YOUR OBJECTIVE — Every entry below is to be retyped exactly as it stands.

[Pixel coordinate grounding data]
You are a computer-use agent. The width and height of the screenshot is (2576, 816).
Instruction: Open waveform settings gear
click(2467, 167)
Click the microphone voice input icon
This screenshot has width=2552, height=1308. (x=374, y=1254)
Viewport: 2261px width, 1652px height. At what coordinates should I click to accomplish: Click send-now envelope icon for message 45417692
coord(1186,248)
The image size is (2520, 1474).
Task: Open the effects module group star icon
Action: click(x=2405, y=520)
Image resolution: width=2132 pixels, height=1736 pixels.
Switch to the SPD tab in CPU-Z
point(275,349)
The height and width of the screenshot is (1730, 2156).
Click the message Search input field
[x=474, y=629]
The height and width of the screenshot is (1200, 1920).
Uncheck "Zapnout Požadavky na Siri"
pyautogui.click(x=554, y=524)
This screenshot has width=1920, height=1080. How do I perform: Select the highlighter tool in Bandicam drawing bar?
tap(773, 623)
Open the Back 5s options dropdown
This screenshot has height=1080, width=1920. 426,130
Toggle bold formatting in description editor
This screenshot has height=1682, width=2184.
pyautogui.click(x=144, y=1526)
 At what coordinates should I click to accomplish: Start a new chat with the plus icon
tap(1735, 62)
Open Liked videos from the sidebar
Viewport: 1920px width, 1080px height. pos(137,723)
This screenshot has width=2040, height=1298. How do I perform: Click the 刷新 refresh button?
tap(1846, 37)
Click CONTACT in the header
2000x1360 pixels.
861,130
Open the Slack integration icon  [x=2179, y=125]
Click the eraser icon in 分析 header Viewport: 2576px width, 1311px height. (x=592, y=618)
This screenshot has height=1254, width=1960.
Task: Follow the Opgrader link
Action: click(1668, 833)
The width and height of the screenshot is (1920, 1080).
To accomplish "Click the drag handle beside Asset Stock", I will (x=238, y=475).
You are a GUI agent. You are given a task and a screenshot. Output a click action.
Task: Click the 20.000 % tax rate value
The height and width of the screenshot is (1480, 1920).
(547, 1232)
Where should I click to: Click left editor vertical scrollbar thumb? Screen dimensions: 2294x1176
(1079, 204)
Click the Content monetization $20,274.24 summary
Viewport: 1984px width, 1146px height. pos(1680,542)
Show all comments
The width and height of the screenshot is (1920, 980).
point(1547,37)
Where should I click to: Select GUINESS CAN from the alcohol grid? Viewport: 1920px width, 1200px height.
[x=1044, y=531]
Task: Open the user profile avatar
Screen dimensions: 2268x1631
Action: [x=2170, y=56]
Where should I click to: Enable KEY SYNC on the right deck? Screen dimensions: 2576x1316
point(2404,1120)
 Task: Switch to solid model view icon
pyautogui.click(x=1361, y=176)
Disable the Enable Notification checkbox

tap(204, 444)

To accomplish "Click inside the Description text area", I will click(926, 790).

PROBLEM SOLUTION —
You are a computer-use agent. The width and height of the screenshot is (2576, 816).
Instruction: Open waveform settings gear
click(2467, 167)
Click the microphone voice input icon
This screenshot has width=2552, height=1308. (x=374, y=1254)
Viewport: 2261px width, 1652px height. At what coordinates should I click to accomplish: Click send-now envelope icon for message 45417692
coord(1186,248)
The image size is (2520, 1474).
Task: Open the effects module group star icon
Action: click(x=2405, y=520)
Image resolution: width=2132 pixels, height=1736 pixels.
Switch to the SPD tab in CPU-Z
point(275,349)
The height and width of the screenshot is (1730, 2156).
Click the message Search input field
[x=474, y=629]
The height and width of the screenshot is (1200, 1920).
Uncheck "Zapnout Požadavky na Siri"
pyautogui.click(x=554, y=524)
This screenshot has width=1920, height=1080. How do I perform: Select the highlighter tool in Bandicam drawing bar?
tap(773, 623)
Open the Back 5s options dropdown
This screenshot has height=1080, width=1920. 426,130
Toggle bold formatting in description editor
This screenshot has height=1682, width=2184.
pyautogui.click(x=144, y=1526)
 At what coordinates should I click to accomplish: Start a new chat with the plus icon
tap(1735, 62)
Open Liked videos from the sidebar
Viewport: 1920px width, 1080px height. pos(137,723)
This screenshot has width=2040, height=1298. How do I perform: Click the 刷新 refresh button?
tap(1846, 37)
Click CONTACT in the header
2000x1360 pixels.
861,130
Open the Slack integration icon  [x=2179, y=125]
Click the eraser icon in 分析 header Viewport: 2576px width, 1311px height. (x=592, y=618)
This screenshot has height=1254, width=1960.
Task: Follow the Opgrader link
Action: click(1668, 833)
The width and height of the screenshot is (1920, 1080).
To accomplish "Click the drag handle beside Asset Stock", I will (x=238, y=475).
You are a GUI agent. You are given a task and a screenshot. Output a click action.
Task: Click the 20.000 % tax rate value
The height and width of the screenshot is (1480, 1920).
(547, 1232)
Where should I click to: Click left editor vertical scrollbar thumb? Screen dimensions: 2294x1176
(1079, 204)
Click the Content monetization $20,274.24 summary
Viewport: 1984px width, 1146px height. pos(1680,542)
Show all comments
The width and height of the screenshot is (1920, 980).
point(1547,37)
Where should I click to: Select GUINESS CAN from the alcohol grid? Viewport: 1920px width, 1200px height.
[x=1044, y=531]
Task: Open the user profile avatar
Screen dimensions: 2268x1631
Action: [x=2170, y=56]
Where should I click to: Enable KEY SYNC on the right deck? Screen dimensions: 2576x1316
point(2404,1120)
 Task: Switch to solid model view icon
pyautogui.click(x=1361, y=176)
Disable the Enable Notification checkbox

tap(204, 444)

To accomplish "Click inside the Description text area", I will click(926, 790).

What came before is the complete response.